RIO DE JANEIRO — Itamar Franco deve ter razões para se considerar traído. O que ele fez para eleger o atual presidente não foi mole. Engoliu ressentimentos, aparou as arestas explosivas de seu temperamento, entrou até o pescoço no clima que ele próprio ajudou a promover —jogou tudo na cruzada redentora para eleger FHC.
Acredito que não tenha pedido muita coisa em troca, a não ser a tranquilidade de que ficaria a salvo de acusações. É praxe, na história republicana, o sucessor desnudar a administração anterior. Jânio Quadros chegou a abrir uma comissão para apurar a remessa de 500 quilos de feijão feita no governo de JK. O feijão apodrecera nos armazéns do cais do porto e o homem que construiu Brasília ficou sob a suspeição de ter enriquecido à custa de alguns sacos daquilo que Jânio xingou de "robusta leguminosa".

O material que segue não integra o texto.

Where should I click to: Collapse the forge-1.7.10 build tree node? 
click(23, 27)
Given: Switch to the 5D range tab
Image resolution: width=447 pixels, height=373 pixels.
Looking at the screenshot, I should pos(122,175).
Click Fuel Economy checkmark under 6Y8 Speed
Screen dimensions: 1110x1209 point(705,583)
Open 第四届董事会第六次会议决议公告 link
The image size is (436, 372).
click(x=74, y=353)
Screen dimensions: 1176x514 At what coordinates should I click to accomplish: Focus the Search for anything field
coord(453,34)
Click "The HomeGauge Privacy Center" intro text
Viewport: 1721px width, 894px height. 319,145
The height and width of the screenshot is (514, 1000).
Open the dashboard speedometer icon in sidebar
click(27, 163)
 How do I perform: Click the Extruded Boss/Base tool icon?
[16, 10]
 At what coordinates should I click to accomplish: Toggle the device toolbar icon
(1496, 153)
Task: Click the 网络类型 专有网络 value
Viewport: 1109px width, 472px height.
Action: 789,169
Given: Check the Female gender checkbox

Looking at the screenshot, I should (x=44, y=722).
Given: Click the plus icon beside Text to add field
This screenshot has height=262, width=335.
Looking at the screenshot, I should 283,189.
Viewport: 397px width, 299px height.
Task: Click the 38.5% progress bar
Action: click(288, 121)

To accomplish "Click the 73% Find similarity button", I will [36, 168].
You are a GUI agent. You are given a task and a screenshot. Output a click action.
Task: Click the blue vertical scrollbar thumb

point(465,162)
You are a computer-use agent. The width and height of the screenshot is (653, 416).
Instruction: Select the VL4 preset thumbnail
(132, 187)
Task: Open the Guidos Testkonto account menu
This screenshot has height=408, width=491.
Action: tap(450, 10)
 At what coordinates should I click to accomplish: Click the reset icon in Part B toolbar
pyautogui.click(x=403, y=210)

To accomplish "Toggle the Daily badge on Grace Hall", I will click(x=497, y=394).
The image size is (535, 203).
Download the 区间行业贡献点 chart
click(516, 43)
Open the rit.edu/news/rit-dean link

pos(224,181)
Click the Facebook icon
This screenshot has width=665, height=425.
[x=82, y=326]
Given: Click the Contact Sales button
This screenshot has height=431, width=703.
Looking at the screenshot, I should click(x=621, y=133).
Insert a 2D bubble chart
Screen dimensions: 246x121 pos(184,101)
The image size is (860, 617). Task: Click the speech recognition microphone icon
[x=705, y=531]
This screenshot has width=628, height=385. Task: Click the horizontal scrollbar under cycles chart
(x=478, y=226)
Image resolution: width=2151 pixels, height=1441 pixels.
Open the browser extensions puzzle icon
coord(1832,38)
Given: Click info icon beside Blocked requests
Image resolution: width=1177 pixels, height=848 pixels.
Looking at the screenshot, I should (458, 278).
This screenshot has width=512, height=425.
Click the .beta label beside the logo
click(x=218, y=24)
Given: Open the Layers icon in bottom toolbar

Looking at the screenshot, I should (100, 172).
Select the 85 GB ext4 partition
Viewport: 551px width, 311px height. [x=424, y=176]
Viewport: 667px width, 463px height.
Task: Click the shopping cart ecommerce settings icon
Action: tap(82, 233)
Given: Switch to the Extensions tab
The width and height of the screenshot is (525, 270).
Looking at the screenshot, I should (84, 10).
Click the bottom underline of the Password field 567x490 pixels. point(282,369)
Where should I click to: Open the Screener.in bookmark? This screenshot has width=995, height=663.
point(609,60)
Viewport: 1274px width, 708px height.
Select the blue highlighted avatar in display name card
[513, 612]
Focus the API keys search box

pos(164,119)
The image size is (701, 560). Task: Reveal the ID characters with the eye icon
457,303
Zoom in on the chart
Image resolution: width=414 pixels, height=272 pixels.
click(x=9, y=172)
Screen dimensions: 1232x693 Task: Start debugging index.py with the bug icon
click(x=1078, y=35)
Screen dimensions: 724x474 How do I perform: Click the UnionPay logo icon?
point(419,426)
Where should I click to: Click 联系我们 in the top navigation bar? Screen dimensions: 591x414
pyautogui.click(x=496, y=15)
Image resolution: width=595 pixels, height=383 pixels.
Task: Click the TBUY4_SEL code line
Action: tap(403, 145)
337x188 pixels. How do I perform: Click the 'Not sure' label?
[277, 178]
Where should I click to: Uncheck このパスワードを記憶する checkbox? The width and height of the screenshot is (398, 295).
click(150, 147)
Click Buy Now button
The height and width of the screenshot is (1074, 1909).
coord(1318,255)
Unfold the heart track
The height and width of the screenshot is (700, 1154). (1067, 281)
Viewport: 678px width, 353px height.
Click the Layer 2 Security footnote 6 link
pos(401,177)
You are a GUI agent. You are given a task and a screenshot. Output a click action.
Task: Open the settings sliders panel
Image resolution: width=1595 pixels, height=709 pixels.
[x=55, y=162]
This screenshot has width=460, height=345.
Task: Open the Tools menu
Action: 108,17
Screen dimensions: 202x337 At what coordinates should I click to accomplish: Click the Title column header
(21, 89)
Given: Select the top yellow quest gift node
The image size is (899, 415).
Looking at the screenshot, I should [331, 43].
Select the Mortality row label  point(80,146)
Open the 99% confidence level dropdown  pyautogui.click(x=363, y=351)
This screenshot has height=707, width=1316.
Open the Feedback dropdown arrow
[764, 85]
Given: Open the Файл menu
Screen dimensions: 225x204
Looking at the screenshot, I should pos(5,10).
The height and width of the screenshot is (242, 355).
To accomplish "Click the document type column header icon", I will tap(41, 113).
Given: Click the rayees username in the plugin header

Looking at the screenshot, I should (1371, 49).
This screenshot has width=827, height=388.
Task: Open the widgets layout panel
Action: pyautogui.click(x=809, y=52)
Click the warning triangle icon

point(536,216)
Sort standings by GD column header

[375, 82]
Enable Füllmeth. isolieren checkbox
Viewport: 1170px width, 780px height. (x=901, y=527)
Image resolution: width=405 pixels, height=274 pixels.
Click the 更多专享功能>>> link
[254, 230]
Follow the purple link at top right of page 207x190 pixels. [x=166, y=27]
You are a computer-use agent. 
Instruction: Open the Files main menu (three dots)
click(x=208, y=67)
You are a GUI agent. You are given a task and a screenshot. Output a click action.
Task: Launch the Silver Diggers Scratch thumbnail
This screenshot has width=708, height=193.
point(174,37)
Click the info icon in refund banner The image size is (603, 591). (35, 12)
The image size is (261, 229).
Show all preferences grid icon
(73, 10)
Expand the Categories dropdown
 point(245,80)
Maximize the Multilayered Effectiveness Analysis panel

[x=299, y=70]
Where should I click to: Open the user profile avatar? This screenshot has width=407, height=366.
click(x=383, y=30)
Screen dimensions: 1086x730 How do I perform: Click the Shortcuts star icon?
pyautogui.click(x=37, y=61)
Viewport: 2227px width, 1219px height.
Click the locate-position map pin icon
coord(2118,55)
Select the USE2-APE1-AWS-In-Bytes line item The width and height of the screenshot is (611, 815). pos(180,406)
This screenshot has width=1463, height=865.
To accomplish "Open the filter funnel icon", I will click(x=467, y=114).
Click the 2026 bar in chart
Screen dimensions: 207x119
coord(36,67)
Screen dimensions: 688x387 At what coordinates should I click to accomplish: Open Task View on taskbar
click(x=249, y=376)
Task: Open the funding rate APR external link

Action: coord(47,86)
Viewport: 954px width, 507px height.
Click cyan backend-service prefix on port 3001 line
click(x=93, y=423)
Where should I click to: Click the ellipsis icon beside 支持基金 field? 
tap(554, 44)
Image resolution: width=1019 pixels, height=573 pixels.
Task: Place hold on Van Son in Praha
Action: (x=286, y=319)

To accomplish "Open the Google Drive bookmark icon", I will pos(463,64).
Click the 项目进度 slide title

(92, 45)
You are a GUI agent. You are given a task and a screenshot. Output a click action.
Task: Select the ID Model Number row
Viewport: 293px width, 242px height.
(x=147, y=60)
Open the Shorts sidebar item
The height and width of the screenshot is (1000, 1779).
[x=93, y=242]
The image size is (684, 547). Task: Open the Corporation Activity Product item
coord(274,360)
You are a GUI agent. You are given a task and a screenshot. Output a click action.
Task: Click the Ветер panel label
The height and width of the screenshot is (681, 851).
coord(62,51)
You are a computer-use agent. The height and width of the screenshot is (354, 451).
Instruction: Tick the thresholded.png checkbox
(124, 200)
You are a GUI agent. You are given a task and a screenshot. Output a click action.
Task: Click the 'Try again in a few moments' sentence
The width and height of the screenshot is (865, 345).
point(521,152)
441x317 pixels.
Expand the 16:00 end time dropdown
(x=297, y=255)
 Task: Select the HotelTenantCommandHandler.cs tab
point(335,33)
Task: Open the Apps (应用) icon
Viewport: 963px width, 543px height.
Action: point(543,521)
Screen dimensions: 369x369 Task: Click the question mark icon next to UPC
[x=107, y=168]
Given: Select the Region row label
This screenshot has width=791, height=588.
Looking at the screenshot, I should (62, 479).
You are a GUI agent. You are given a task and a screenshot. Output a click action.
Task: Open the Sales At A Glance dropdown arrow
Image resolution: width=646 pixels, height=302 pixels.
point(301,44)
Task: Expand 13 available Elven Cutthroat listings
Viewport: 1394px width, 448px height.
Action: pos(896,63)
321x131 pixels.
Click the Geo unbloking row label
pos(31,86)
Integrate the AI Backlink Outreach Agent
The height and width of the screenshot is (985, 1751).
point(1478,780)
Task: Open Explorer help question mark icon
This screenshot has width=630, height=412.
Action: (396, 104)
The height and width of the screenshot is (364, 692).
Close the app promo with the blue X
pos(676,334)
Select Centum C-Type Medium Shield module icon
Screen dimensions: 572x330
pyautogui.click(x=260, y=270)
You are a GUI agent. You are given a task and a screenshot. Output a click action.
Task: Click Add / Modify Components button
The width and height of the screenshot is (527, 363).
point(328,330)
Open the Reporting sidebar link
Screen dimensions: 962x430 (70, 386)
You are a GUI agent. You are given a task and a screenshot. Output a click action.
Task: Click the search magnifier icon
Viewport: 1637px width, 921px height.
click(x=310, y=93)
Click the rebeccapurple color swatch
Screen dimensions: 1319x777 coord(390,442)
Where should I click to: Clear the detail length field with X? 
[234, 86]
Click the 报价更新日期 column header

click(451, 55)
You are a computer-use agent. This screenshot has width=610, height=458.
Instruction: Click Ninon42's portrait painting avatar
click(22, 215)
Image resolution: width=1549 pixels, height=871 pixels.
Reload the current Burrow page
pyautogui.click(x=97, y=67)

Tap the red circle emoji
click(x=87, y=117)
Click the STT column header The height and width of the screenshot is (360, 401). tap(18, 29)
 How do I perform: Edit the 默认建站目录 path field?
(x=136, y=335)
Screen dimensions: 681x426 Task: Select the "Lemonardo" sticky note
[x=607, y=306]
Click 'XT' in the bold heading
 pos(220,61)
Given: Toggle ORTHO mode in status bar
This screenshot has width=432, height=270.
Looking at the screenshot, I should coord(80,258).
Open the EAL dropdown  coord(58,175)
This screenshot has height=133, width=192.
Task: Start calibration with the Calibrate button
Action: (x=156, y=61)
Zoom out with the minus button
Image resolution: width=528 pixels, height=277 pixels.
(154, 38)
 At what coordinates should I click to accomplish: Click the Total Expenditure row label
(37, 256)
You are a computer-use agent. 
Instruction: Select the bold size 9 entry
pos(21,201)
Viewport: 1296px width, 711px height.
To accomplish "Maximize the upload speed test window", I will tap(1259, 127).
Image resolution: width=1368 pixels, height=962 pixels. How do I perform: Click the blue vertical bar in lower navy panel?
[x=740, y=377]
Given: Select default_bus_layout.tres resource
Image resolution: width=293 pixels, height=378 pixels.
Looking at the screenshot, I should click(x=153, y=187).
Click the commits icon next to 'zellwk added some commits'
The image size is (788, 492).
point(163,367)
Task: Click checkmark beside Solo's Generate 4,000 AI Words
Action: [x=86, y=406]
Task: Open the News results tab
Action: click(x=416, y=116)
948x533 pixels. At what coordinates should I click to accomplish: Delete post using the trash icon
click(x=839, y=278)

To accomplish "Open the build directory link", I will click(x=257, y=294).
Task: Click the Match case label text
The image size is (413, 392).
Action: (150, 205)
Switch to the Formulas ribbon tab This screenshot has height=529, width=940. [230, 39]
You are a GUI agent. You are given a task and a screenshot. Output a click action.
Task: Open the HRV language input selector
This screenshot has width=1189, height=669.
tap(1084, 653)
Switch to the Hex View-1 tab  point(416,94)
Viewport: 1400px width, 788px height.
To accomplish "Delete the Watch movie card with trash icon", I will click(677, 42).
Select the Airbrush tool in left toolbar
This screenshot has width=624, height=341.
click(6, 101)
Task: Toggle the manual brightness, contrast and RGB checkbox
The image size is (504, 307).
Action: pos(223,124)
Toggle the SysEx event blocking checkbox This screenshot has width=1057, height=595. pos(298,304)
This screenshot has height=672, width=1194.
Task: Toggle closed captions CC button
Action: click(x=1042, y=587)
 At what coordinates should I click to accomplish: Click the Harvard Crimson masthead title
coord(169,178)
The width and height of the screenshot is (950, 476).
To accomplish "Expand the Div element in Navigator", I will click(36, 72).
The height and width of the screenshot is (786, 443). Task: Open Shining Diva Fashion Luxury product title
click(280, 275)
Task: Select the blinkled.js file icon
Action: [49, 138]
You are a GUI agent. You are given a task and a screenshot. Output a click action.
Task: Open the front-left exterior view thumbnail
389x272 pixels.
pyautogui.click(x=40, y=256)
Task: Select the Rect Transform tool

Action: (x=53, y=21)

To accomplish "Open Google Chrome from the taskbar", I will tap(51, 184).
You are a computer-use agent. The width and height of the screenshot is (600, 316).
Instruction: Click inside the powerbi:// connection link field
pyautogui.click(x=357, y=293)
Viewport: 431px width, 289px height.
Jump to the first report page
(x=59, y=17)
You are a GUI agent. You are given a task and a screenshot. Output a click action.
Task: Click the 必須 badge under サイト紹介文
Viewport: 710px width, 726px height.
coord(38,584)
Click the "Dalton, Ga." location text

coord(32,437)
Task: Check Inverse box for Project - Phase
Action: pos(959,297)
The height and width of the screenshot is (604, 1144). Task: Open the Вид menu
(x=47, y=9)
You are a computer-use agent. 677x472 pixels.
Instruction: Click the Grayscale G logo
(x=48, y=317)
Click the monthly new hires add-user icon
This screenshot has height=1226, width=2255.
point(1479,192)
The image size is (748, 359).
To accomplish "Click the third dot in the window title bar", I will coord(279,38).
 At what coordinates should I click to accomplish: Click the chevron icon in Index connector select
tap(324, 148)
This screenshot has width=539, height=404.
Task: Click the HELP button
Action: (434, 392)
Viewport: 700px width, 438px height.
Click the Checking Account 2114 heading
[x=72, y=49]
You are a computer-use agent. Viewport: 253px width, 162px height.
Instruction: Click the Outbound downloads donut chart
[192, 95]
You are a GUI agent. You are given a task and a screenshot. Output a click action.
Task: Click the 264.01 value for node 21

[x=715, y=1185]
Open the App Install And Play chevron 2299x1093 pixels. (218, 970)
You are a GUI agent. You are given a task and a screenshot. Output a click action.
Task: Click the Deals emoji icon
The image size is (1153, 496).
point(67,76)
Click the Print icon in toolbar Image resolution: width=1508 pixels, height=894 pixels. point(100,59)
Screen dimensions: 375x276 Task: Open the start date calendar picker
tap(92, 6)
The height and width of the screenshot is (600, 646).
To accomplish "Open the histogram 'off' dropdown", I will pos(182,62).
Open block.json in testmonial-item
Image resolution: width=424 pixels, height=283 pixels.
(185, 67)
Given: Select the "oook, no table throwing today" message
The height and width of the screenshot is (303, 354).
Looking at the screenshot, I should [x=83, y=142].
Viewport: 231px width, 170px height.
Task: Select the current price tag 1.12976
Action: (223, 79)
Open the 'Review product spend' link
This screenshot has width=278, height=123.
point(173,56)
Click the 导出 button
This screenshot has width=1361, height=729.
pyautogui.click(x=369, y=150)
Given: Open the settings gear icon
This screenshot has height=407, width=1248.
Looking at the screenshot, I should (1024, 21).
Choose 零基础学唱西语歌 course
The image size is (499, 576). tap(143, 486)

Não deve existir um acordo formal entre Itamar e FHC, mas a promessa de reciprocidade de carinho ficara explícita entre os dois.
Apesar disso, todos os dias surgem abrolhos para Itamar: concessões de rádio e TV no final de seu governo, gastos triplicados na publicidade, comprometida basicamente na campanha eleitoral do candidato oficial, telefones do Zé de Castro fazendo as vezes das alfacinhas dos tempos de Collor, enfim, mesmo que não fosse mineiro, Itamar teria suficientes motivos para suspeitar da missão que FHC reservou para ele em Portugal.
Bem verdade que o grupo agora no poder não arrastará a turma de Juiz de Fora até o Calvário da execração. Radicalizar seria um suicídio, pois o vínculo que ligou os dois bandos é o próprio FHC. Na hora do aperto, das cobranças da sociedade, nada mais natural que o atual governo se desaperte jogando a culpa na administração anterior.
E nada mais natural, também, que Itamar fique aquilo dentro da roupa. Ele assumiu o governo podendo descarregar em Collor 493 anos de erros na vida pública. Gostaria de ser poupado, ou na melhor das piores hipóteses, taticamente esquecido.
Para quem está de fora, a impressão é a de que o pacto de silêncio de ambos os lados tem um preço muito alto, que nem Itamar e nem FHC podem pagar.